Land
Now That Builders' Have Pace In Hand, The Worry Turns To Land
Many homebuilders, giddy about the fact that they're selling homes when they didn't know for sure what would be going on right now, now begin to feel uneasy about backing up their legacy land deals with new lot pipelines.
Two "go-no-go" conditions stand in front of homebuilding firms, no matter where they operate, how big they are, and what they build. They're there everyday of the firm's existence, and no company is immune.
One is customers.
The other is land.
Many or most homebuilders nearly finished out 2022 worried customers – freaked out by falling home prices or priced out by decade-high mortgage rates – would hibernate.

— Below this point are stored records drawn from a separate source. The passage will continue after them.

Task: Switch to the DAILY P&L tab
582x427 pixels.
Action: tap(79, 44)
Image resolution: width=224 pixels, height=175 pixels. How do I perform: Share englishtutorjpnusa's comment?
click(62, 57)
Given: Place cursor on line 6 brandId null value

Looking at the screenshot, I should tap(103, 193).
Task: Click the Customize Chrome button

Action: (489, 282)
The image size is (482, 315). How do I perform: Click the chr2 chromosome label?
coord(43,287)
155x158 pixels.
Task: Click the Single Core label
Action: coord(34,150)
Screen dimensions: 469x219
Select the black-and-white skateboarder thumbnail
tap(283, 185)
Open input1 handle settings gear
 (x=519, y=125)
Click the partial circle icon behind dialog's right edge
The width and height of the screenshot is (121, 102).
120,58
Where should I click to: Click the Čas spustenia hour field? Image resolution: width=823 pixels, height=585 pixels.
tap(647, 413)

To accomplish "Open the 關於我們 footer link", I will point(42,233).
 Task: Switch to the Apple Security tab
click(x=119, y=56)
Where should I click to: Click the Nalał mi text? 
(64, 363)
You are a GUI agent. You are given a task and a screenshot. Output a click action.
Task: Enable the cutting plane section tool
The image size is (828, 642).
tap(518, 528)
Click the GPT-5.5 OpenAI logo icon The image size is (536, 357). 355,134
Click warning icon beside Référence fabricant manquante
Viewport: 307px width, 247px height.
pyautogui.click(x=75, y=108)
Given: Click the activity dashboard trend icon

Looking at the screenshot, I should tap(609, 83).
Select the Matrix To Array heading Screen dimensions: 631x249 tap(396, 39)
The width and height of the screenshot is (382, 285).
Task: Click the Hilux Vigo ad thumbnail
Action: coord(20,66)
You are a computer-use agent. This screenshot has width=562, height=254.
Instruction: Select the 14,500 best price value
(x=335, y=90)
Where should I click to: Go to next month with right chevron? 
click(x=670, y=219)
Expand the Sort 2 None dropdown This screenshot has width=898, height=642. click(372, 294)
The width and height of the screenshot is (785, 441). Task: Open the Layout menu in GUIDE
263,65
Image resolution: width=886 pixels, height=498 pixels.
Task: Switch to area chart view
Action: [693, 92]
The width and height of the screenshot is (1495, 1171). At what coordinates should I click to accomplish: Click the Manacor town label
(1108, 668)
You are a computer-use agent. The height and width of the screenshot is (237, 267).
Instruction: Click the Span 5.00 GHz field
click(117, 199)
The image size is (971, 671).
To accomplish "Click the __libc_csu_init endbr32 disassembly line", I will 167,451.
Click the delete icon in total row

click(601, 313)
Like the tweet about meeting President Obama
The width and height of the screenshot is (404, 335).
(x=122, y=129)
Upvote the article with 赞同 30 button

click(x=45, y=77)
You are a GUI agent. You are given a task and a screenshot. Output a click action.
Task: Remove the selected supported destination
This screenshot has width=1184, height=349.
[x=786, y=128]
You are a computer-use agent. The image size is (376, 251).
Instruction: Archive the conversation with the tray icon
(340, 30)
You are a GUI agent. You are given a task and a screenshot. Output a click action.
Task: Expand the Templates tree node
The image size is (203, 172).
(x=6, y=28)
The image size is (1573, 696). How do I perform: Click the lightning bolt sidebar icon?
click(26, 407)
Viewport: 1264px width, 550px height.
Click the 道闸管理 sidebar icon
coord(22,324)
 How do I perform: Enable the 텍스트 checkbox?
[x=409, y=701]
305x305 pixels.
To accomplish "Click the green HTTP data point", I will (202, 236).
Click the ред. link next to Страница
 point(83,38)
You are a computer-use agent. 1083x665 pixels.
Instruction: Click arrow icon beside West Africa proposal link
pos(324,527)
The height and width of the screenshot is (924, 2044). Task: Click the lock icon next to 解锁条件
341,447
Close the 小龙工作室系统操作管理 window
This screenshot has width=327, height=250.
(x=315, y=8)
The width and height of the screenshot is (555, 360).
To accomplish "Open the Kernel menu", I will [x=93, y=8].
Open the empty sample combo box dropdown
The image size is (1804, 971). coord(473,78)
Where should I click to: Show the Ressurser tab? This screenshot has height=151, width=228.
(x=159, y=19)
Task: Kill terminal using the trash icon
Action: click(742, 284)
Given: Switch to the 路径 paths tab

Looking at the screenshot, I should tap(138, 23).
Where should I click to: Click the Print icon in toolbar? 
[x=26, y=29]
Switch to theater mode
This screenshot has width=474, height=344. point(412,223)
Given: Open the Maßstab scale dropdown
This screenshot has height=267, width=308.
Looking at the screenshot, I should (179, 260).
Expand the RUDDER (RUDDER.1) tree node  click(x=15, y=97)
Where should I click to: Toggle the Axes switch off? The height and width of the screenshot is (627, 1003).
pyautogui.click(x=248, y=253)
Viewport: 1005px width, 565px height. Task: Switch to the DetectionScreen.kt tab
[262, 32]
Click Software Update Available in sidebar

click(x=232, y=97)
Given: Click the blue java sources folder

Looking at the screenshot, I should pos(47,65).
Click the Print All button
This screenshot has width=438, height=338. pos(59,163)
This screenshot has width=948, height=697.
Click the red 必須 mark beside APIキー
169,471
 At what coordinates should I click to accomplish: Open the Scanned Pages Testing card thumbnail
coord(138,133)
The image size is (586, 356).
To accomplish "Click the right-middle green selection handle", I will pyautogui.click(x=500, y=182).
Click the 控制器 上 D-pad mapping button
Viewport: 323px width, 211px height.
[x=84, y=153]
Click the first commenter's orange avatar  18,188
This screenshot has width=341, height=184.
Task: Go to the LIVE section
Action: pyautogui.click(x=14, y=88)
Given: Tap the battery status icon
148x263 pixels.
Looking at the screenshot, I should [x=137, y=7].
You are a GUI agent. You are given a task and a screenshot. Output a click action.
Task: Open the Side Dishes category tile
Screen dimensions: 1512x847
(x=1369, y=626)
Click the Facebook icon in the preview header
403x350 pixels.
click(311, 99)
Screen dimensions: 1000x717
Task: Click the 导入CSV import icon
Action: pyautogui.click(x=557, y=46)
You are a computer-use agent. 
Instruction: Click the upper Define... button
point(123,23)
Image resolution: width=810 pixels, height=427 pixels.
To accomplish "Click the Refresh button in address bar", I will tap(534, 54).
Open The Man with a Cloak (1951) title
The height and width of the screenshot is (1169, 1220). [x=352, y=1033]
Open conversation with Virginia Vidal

They didn't. They regrouped, adjusted, and – at least the discretionary buyers – moved back into the market the minute interest rates took their first big drop off just before the holidays. Demand. More of it than anybody expects. It was something to celebrate.
But it's complicating for three big reasons.
- Will it hold up?
- Will it wreck builders' persuasive plans to get vendors – trades, front-end materials contracts, products, etc. – to help bring costs down by lowering prices?
- And, biggest of all, because of a more accelerated pace of sales through legacy lot deals, the other go-no-go condition – land – rears its head.
Many homebuilders, giddy about the fact that they're selling homes when they didn't know for sure what would be going on right now, now begin to feel uneasy about backing up their legacy land deals with new lot pipelines to take them through 2024 and into 2025.
What now is not is a good time to be buying land, especially if you need it to pipeline growth through next year and the one after that.
Land prices are typically sticky coming down, but that's only one of the issues. A perfect storm of adverse conditions sits over the horizon of builders' owned and controlled lots supply:
- Banks – under tighter scrutiny overall – are tightening up and more conservative on acquisition and development capital finance, except in rare instances.
- Land costs – always the last piece of a housing market reset – hadn't reached a point of capitulation. This is partly due to land sellers being better capitalized than in GFC times,
- Recession risk – regional Federal Reserve officials speak of a three-wave impact as the economy grinds down: first lower-income households feel the most immediate pain of high inflation and higher interest rates; then starting this year, middle-income households will increasingly experience the pain, and finally in 2024, higher-income households will feel the effects of a downturn.
It's hard to do any new deals," the principal of a mid-sized residential developer tells us. "Sellers think they're only going to get top dollar because that's the way it's worked since Covid, and they're not going to come back down."
Another homebuilder executive expresses the land challenge this way:
Borrowing costs have gone up, and meanwhile, all our business partners jumped on the accelerated pace to push back on any price concessions, and banks are much more risk averse when it comes to extending it to the likes of us. So, we're not buying land. The opportunities are not working, and finding the deals that any of us want to do for our companies doesn't match the capital that's out there. We've been trying to be patient and wait out the uncertainty, but we're definitely going to get hit with constraints on growth in 2024 the way it looks now."
It's hard to square with it, but of the two go-no-go conditions builders face all the time, the one they'd prefer – if they had to choose – is this issue. This is where builders and their developer partners listen and learn from each other, and some of them try new things – going out of the box and looking at downtown urban settings that cities may just be more amenable to having a strong residential partner to help solve for a worsening housing crisis.
No doubt, the surprising and positive pace of sales this Spring is far better than its alternative. But it does move forward builders' and developers' next big post-pandemic challenge: Land.